▼

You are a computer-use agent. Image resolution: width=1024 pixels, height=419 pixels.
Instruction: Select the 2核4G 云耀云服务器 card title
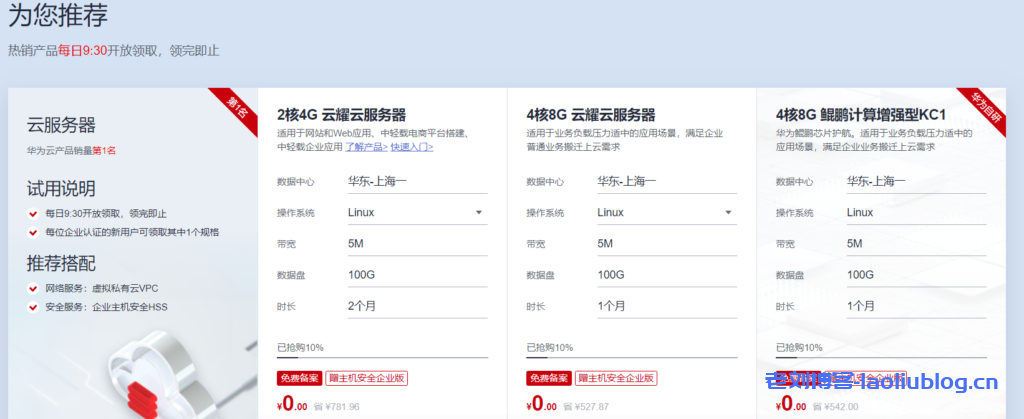tap(341, 115)
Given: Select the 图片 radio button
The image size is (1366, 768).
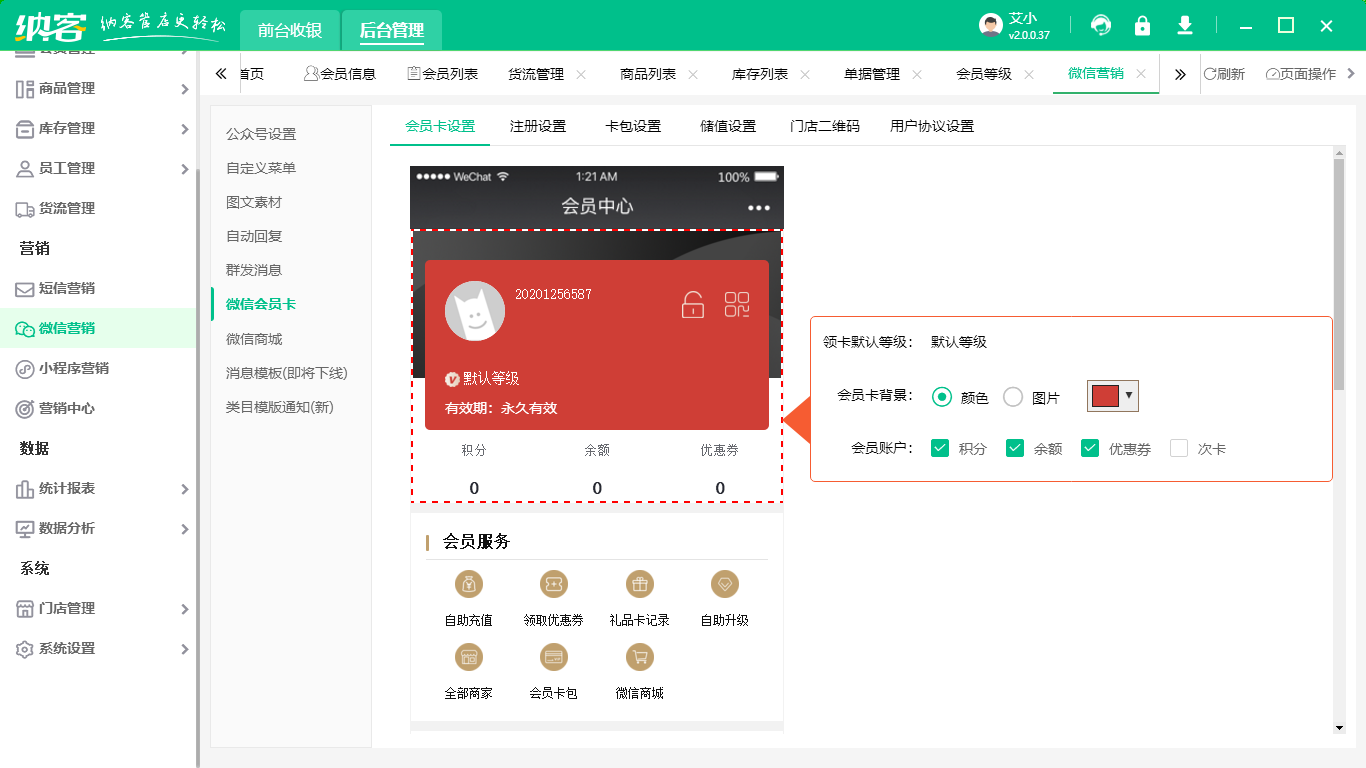Looking at the screenshot, I should 1012,396.
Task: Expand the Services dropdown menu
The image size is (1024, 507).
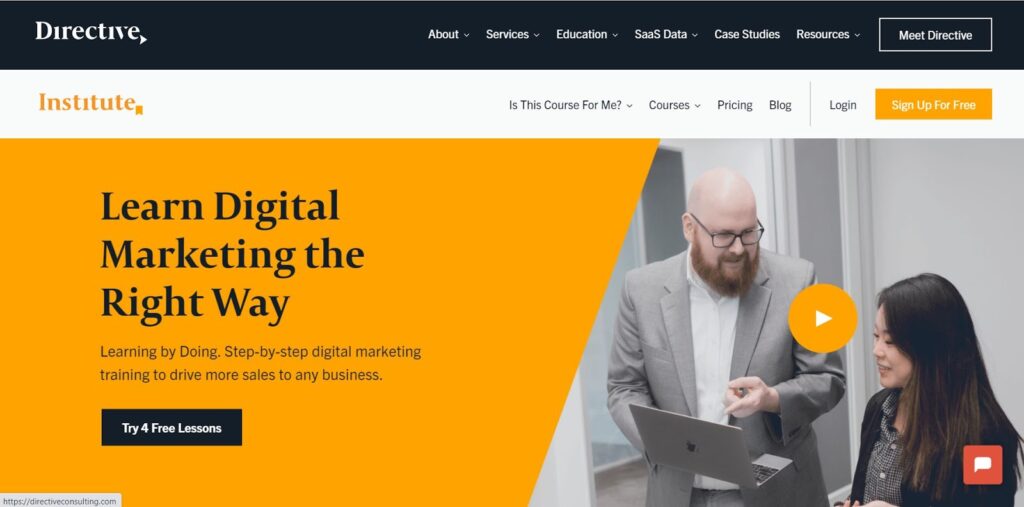Action: 513,35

▲

#### [Given problem]
Reproduce every line of the material above word for word, leaving out the pictures.

#### [Response]
You are a computer-use agent. Image resolution: width=1024 pixels, height=419 pixels.
Instruction: Select the 2核4G 云耀云服务器 card title
tap(341, 115)
Given: Select the 图片 radio button
The image size is (1366, 768).
Looking at the screenshot, I should 1012,396.
Task: Expand the Services dropdown menu
The image size is (1024, 507).
Action: 513,35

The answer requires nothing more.